- [AIM OF THE EXERCISE]:
Could you copy every record below exactly as it stands?

· · · · ·

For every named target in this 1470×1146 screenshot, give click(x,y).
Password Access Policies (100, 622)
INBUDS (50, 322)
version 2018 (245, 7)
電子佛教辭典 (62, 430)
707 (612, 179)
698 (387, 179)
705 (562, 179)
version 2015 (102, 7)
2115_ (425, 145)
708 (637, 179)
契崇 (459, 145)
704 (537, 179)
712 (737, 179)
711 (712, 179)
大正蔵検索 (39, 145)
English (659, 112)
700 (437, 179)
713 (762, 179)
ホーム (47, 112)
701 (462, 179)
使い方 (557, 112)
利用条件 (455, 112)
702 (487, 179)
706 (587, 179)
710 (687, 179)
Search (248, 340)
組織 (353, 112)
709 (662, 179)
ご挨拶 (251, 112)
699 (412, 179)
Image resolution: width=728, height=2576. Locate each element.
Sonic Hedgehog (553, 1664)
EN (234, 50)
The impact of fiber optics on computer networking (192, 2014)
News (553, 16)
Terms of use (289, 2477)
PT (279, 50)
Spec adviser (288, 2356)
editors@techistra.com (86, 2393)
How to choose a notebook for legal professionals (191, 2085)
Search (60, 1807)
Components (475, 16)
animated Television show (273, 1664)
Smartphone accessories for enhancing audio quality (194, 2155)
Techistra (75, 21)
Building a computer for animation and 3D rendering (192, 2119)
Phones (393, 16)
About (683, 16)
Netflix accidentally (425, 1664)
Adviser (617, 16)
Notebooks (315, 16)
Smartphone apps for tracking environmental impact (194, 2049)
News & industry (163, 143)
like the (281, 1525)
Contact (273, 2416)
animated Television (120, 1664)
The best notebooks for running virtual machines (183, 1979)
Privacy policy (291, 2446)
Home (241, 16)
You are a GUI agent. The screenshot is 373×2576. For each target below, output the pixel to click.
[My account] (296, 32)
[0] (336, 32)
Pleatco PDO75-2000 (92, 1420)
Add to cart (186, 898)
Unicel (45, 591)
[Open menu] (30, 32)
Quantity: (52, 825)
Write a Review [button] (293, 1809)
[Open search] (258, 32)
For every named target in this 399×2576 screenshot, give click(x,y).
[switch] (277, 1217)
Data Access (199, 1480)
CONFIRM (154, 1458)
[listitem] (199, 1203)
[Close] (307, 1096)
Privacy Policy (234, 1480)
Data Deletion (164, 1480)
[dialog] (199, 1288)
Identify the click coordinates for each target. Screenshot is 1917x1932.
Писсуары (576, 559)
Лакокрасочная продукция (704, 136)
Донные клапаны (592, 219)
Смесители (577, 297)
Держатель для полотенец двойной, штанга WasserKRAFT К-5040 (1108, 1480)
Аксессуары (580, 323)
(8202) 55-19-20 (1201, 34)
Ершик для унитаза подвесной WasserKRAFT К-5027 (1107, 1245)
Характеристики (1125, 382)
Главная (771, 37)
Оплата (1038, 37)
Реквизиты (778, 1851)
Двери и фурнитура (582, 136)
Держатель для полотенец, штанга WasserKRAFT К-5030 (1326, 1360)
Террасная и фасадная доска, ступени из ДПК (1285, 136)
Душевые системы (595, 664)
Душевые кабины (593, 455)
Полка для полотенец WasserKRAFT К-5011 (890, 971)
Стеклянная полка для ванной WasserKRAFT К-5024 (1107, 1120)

· · · · ·

- [PROBLEM SOLUTION]:
For every named target in this 1470×1146 screenshot, give click(x,y).
Password Access Policies (100, 622)
INBUDS (50, 322)
version 2018 (245, 7)
電子佛教辭典 (62, 430)
707 (612, 179)
698 (387, 179)
705 (562, 179)
version 2015 (102, 7)
2115_ (425, 145)
708 (637, 179)
契崇 (459, 145)
704 (537, 179)
712 (737, 179)
711 (712, 179)
大正蔵検索 (39, 145)
English (659, 112)
700 (437, 179)
713 (762, 179)
ホーム (47, 112)
701 (462, 179)
使い方 (557, 112)
利用条件 (455, 112)
702 (487, 179)
706 (587, 179)
710 (687, 179)
Search (248, 340)
組織 (353, 112)
709 (662, 179)
ご挨拶 (251, 112)
699 (412, 179)
Image resolution: width=728, height=2576. Locate each element.
Sonic Hedgehog (553, 1664)
EN (234, 50)
The impact of fiber optics on computer networking (192, 2014)
News (553, 16)
Terms of use (289, 2477)
PT (279, 50)
Spec adviser (288, 2356)
editors@techistra.com (86, 2393)
How to choose a notebook for legal professionals (191, 2085)
Search (60, 1807)
Components (475, 16)
animated Television show (273, 1664)
Smartphone accessories for enhancing audio quality (194, 2155)
Techistra (75, 21)
Building a computer for animation and 3D rendering (192, 2119)
Phones (393, 16)
About (683, 16)
Netflix accidentally (425, 1664)
Adviser (617, 16)
Notebooks (315, 16)
Smartphone apps for tracking environmental impact (194, 2049)
News & industry (163, 143)
like the (281, 1525)
Contact (273, 2416)
animated Television (120, 1664)
The best notebooks for running virtual machines (183, 1979)
Privacy policy (291, 2446)
Home (241, 16)
You are a GUI agent. The screenshot is 373×2576. For each target below, output the pixel to click.
[My account] (296, 32)
[0] (336, 32)
Pleatco PDO75-2000 (92, 1420)
Add to cart (186, 898)
Unicel (45, 591)
[Open menu] (30, 32)
Quantity: (52, 825)
Write a Review [button] (293, 1809)
[Open search] (258, 32)
For every named target in this 399×2576 screenshot, give click(x,y).
[switch] (277, 1217)
Data Access (199, 1480)
CONFIRM (154, 1458)
[listitem] (199, 1203)
[Close] (307, 1096)
Privacy Policy (234, 1480)
Data Deletion (164, 1480)
[dialog] (199, 1288)
Identify the click coordinates for each target. Screenshot is 1917x1932.
Писсуары (576, 559)
Лакокрасочная продукция (704, 136)
Донные клапаны (592, 219)
Смесители (577, 297)
Держатель для полотенец двойной, штанга WasserKRAFT К-5040 (1108, 1480)
Аксессуары (580, 323)
(8202) 55-19-20 (1201, 34)
Ершик для унитаза подвесной WasserKRAFT К-5027 (1107, 1245)
Характеристики (1125, 382)
Главная (771, 37)
Оплата (1038, 37)
Реквизиты (778, 1851)
Двери и фурнитура (582, 136)
Держатель для полотенец, штанга WasserKRAFT К-5030 (1326, 1360)
Террасная и фасадная доска, ступени из ДПК (1285, 136)
Душевые системы (595, 664)
Душевые кабины (593, 455)
Полка для полотенец WasserKRAFT К-5011 (890, 971)
Стеклянная полка для ванной WasserKRAFT К-5024 (1107, 1120)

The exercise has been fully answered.